Fig.3 Effects of HNYH on the content of IL-1β in LPS-induced RAW264.7 cells

圖4 HNYH對LPS誘導RAW264.7 細胞IL-6的影響

Fig.4 Effects of HNYH on the content of IL-6 in LPS-induced RAW264.7 cells

圖5 HNYH對LPS誘導RAW264.7 細胞TNF-α的影響

Fig.5 Effects of HNYH on the content of TNF-α in LPS-induced RAW264.7 cells

正常組細胞上清液中IL-1β、IL-6、TNF-α分泌較少，給予1 μg/mL LPS刺激24 h后，IL-1β、IL-6和TNF-α分泌均顯著增加(P<0.05)，與模型組相比，高核苷酸酵母水解物組中IL-1β、IL-6和TNF-α的分泌則受到明顯抑制(P<0.05)，并呈現一定的劑量依賴關系。根據實驗結果推測HNYH通過調節多種炎癥因子的分泌來緩解LPS誘導的RAW264.7細胞炎癥。

2.5 HNYH對LPS誘導的RAW264.7細胞iNOS、IL-6、IL-1β和TNF-α mRNA表達的影響

RT-PCR實驗結果分析如圖6顯示，與對照組相比，模型組的iNOS、IL-6、IL-1β和TNF-α mRNA均顯著升高(P<0.05)，與模型組相比，不同質量濃度的高核苷酸酵母水解物組能夠顯著降低iNOS、IL-6、IL-1β、TNF-α mRNA表達。

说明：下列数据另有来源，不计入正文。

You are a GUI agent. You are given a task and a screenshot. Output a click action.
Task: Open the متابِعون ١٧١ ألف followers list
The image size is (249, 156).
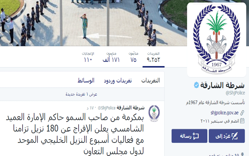[x=111, y=57]
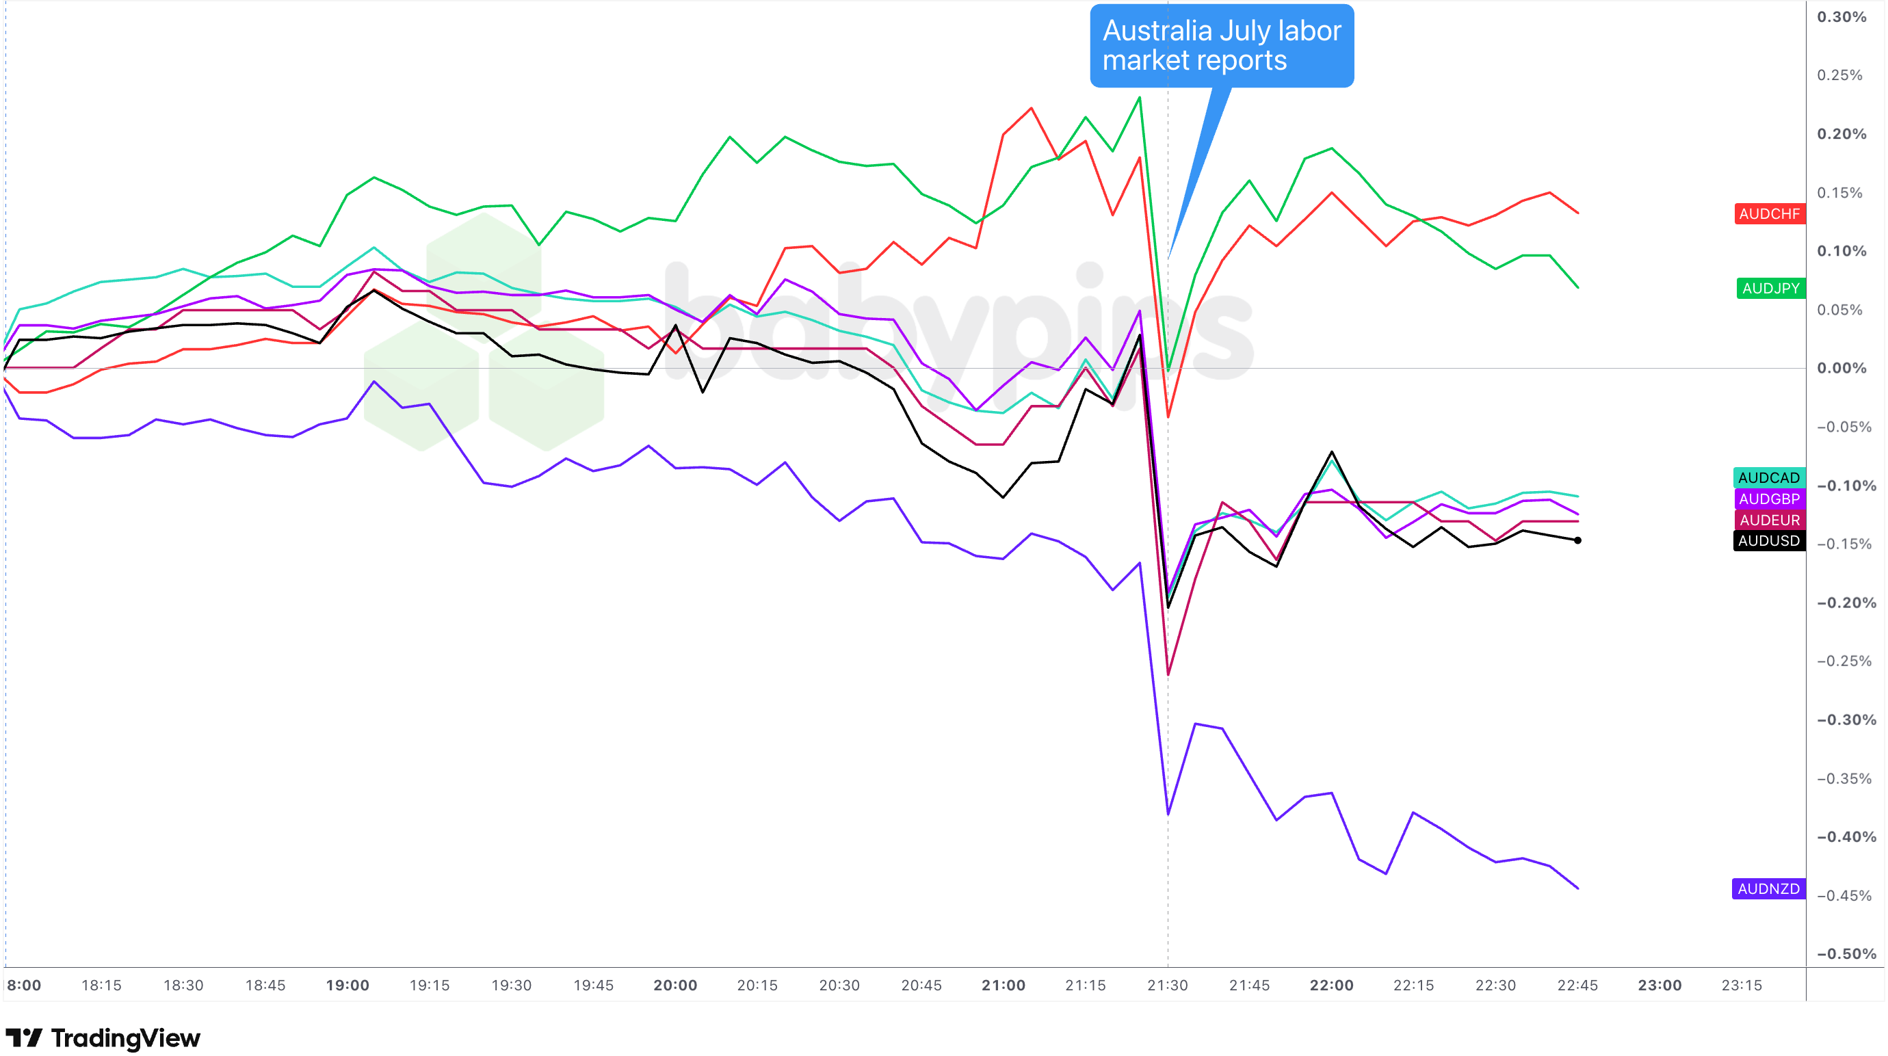Click the TradingView wordmark text
Viewport: 1888px width, 1056px height.
pos(125,1038)
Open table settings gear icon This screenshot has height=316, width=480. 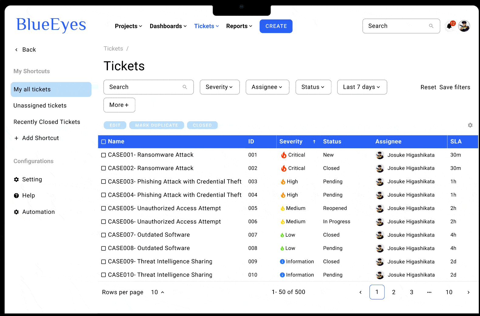[x=470, y=125]
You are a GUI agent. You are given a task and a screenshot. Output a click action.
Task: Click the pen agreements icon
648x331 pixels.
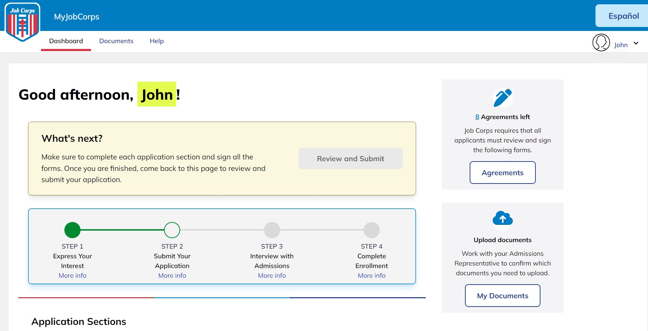[502, 98]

圖6 HNYH對LPS刺激RAW264.7細胞iNOS，TNF-α，IL-6，IL-1β mRNA的影響

Fig.6 The effect of iNOS，TNF-α,IL-6 and IL-1β mRNA expressionafter the intervention of total saponins of Panax japonicus on RAW264.7 cells stimulated by LPS

2.6 HNYH對LPS誘導的RAW264.7細胞iNOS和細胞核轉錄因子NF-κB p65蛋白表達的影響

蛋白免疫印跡實驗(Western Blot)結果如圖7所示，模型組細胞核內NF-κBp65蛋白的表達明顯高于對照組(P<0.05)；HNYH各組劑量依賴性地抑制由LPS所誘導的NF-κBp65蛋白的表達，與模型組比較，存在顯著性差異(P<0.05)。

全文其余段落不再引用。